A fundamental semantic problem in publishing and using Cultural Heritage (CH) data on the Web, is how to make the heterogeneous CH contents semantically interoperable, so that they can be searched, interlinked, and presented in a harmonized way across the boundaries of the datasets and data silos. The problem is related to the way CH content is created: the data is collected, maintained, and published by different museums, libraries, archives, and other actors using their own standards and best practices that may not be compatible with each other.

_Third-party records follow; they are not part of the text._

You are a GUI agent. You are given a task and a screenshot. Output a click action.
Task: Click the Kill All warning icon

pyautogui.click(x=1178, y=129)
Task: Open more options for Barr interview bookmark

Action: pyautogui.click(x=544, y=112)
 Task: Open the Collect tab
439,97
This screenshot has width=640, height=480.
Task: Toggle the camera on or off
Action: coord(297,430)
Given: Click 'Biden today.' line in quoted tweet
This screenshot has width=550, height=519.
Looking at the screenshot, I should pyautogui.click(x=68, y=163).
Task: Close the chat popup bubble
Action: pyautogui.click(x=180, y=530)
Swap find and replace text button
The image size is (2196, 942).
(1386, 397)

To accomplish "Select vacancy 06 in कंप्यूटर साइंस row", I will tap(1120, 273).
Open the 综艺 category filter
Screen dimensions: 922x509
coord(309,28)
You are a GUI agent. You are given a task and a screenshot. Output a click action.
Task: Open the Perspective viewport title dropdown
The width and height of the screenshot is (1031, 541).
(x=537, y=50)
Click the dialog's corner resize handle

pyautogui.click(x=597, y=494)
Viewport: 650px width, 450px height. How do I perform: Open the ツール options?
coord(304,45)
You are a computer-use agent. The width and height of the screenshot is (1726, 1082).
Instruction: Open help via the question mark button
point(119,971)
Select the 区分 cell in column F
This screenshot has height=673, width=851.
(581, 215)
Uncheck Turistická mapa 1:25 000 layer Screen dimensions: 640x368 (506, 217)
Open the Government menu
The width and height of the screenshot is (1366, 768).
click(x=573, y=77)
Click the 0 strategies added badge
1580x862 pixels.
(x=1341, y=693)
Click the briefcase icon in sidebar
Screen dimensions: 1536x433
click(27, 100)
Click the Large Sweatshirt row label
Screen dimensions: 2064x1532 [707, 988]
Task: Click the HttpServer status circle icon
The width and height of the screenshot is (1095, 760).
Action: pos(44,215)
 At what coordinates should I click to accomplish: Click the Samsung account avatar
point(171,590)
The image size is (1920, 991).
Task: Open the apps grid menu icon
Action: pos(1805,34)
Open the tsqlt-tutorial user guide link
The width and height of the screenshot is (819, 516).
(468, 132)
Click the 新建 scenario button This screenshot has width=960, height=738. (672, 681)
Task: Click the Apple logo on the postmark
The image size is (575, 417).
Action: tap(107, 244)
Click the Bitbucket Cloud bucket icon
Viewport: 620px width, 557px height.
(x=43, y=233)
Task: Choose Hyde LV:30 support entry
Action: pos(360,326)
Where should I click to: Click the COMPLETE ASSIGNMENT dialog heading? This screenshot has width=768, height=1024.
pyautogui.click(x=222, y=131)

Semantic Web technologies and Linked Data are a promising approach for addressing the problems of semantic interoperability in a distributed content creation environment. The Semantic Web (SW) can be seen as a new layer of (meta)data being build inside the Web. The methodology for representing metadata and ontological concepts on the Web is based on a simple data model for representing knowledge graphs. On a global WWW scale, the Semantic Web forms a Giant Global Graph (GGG, Web of Data) of connected data resources. The GGG can be used and browsed in ways analogous to the WWW, but while the WWW links associated web pages with each other for human use, the GGG links the underlying concepts and data resources together. For example, the GGG may tell that ducks are birds, and that Donald is an instance of a duck, and therefore also a bird, while the related WWW pages may constitute linked web documents about Donald Duck.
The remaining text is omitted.